● WHAT IS ASKED:
1. List each distinct word or phrase that the discussion of the Novial translation puts in double quotation marks, giving each only once.
2. Pick up the discussion of the Novial translation after its last sentence and write the next part.

● ARTICLE:
--*--

I was using the English translation to make my point; I certainly wasn't
suggesting that we use 'c' in the Novial translation.  Using Novial, the
above would read: 'Sounds good... I like "sorgere" much better than
"gidere".'

> >> "Li Sinioro es men sorgere."
>
> Ugh!

Why?  Just because "sorgere" isn't the exact word used in Latin?

> The ending "ore" for persons doing things is so international
> that it begs inclusion in my view. As biased as this may be.
> So be it. For the sake of stating my own opinion on the matter.

We have "ere".

Quoth Bruce R. Gilson:
> First all, we will not use the forbidden name of the Lord. I won't
> even type it out (ugh!) It is true that in the Schocken Bible (which I
> feel the best there is, but which has not reached the Psalms yet) does
> use YHWH without vowels in such places.

This is fine.  As a Catholic, I've typically only heard "Yahweh" in
certain hymns; the usual practice in Bibles is to translate these as
"the LORD".  The upshot of which is that it would probably be _wrong_ to
use any form of "Yahweh" (except _maybe_ YHWH) in Biblical translations.

--*--

● DATA EXCERPTS:
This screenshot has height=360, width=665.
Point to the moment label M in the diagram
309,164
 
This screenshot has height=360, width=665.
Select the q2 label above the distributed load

--*--

● ANSWERS PROVIDED:
1.
- "sorgere"
- "gidere"
- "Li Sinioro es men sorgere."
- "ore"
- "ere"
- "Yahweh"
- "the LORD"

2.
> Second, I think that "pastore" means a pastor in NL. This may etymologically
> go back to the word for "shepherd" in Latin, but we can't use it in Psalm 23,
> which makes the Lord out to being a parish priest.

Right.

Quoth Jay Bowks:
> > will not use the forbidden name of the Lord. I won't even type it
> > out (ugh!) It is true that in the Schocken Bible (which I feel the
> > best there is, but which has not reached the Psalms yet) does use
> > YHWH without vowels in such places.
>
> Perhaps you should do some research and you will notice
> that in Ps. 23 you find evidence of where scribes made
> changes (134 to be exact) in the Heb. Scriptures of the
> personal name of God, Yahweh/Jehovah, and substituted
> it with Adonai, a title meaning lord. Why did they do this.
>
> Hey, it was their translation it was their Ball. If you want
> to dance in it feel free. But it is obviously a corrupted text.

It has long been the Judaic practice to see the tetragrammaton (YHWH)
and read aloud "Adonai".  When the Masoretes came up with their system
of vowel-pointing, the vowels they assigned to the tetragrammaton were
in fact those of "Adonai"; this has a couple of interesting
consequences, one being that "Yahweh" is only our best guess as to how
to assign correct vowels to the tetragrammaton, and the other that some
German in the 16th century or so whose Hebrew was good but Judaic
knowledge not so good, decided that God's name was "Jahowah" (note
consonants of YHWH, vowels of Adonai), from which we get "Jehovah".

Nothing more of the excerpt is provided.